The runtime checking isn't working!

First make sure that you're calling torchtyping.patch_typeguard.

Then make sure that you've enabled typeguard, either by decorating the function with typeguard.typechecked, or by using typeguard.importhook.install_import_hook, or by using the pytest command line flags listed in the main README.

Make sure that function you're checking is defined after calling torchtyping.patch_typeguard.

If you have done all of that, then feel free to raise an issue.

flake8 is giving spurious warnings.

Running flake8 will produce spurious warnings for annotations using strings: TensorType["batch"] gives F821 undefined name 'batch'.

You can silence these en-masse just by creating a dummy batch = None anywhere in the file. (Or by placing # noqa: F821 on the relevant lines.)

Does this work with mypy?

Mostly. You'll need to tell mypy not to think too hard about torchtyping, by annotating its import statements with:

from torchtyping import TensorType  # type: ignore

This is because the functionality provided by torchtyping is currently beyond what mypy is capable of representing/understanding. (See also the links at the end for further material on this.)

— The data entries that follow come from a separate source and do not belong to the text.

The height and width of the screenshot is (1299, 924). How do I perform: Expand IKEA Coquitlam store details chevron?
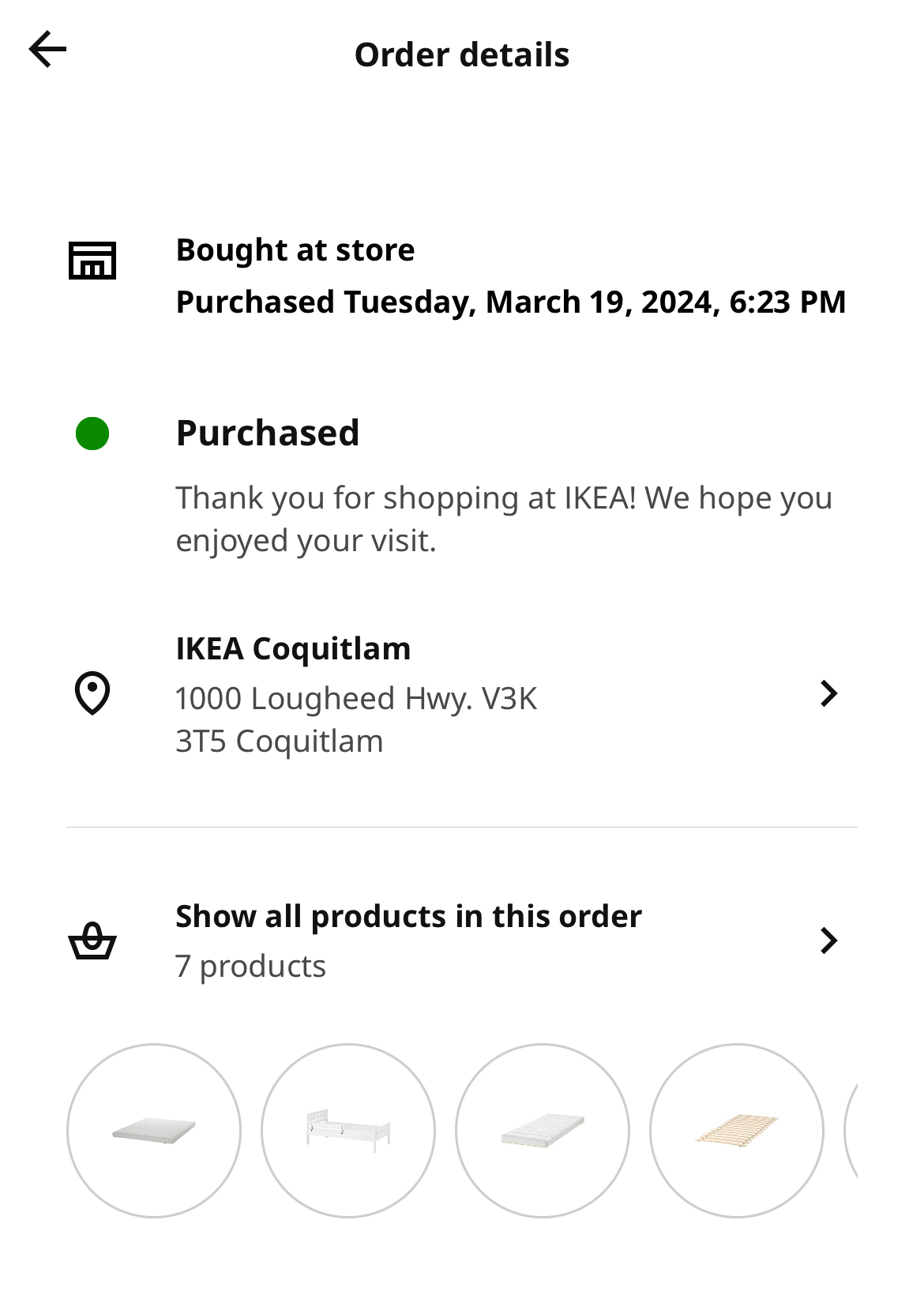click(828, 693)
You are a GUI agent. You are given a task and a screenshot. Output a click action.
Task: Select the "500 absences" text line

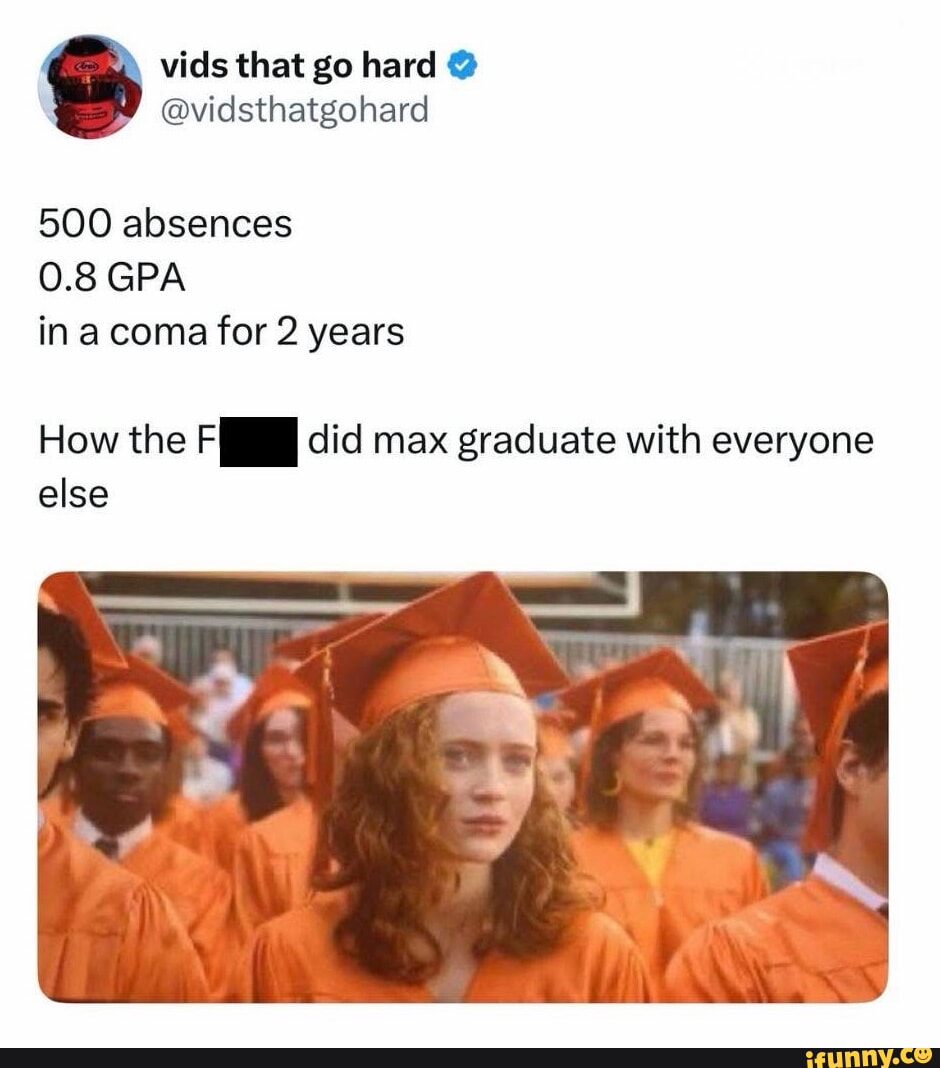(x=166, y=224)
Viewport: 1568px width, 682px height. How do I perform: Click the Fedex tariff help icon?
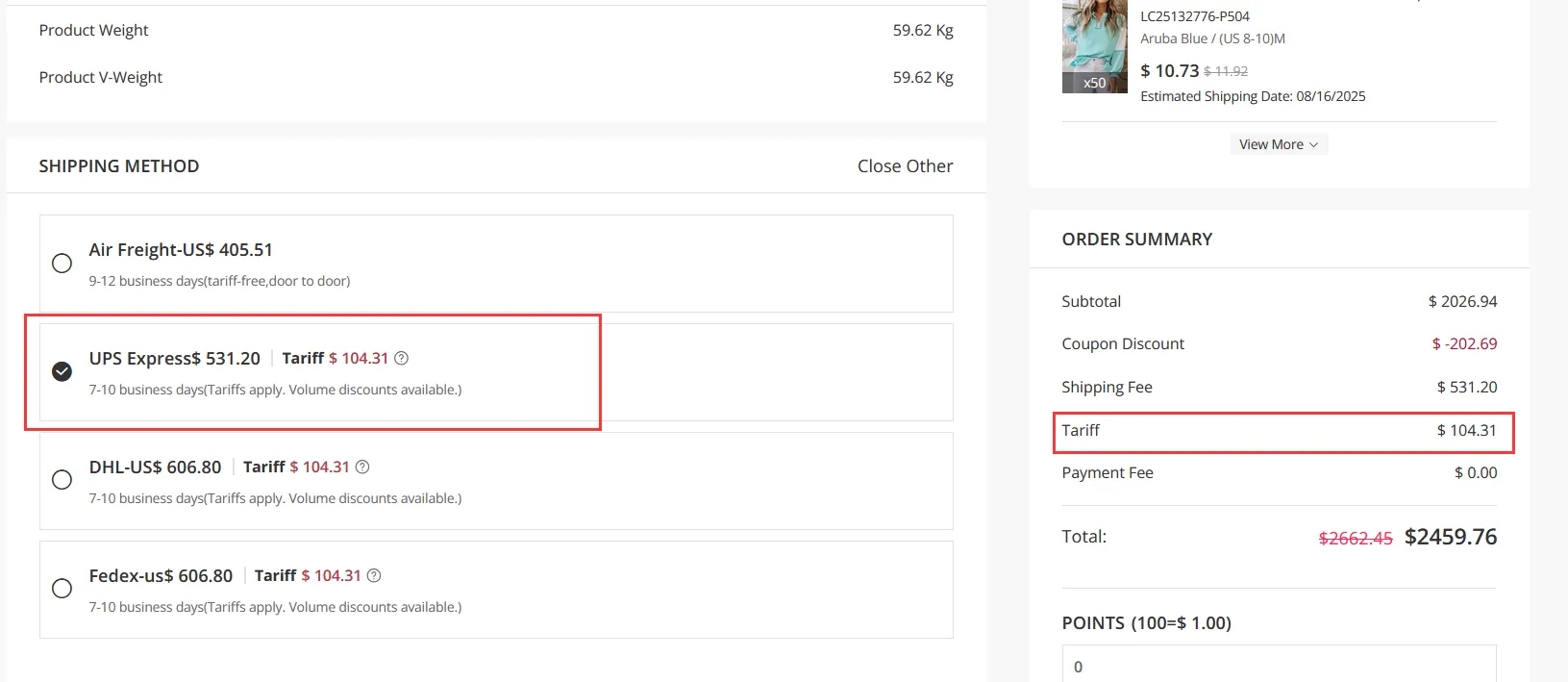pos(374,575)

Additionally mypy has a bug which causes it crash on any file using the str: int or str: ... notation, as in TensorType["batch": 10]. This can be worked around by skipping the file, by creating a filename.pyi file in the same directory. See also the corresponding mypy issue.

Are nested annotations of the form Blahblah[Moreblah[TensorType[...]]] supported?

Yes.

Are multiple ... supported?

Yes. For example:

def func(x:  TensorType["dim1": ..., "dim2": ...],
         y:  TensorType["dim2": ...]
        ) -> TensorType["dim1": ...]:
    sum_dims = [-i - 1 for i in range(y.dim())]
    return (x * y).sum(dim=sum_dims)

TensorType[float] corresponds tofloat32 but torch.rand(2).to(float) produces float64.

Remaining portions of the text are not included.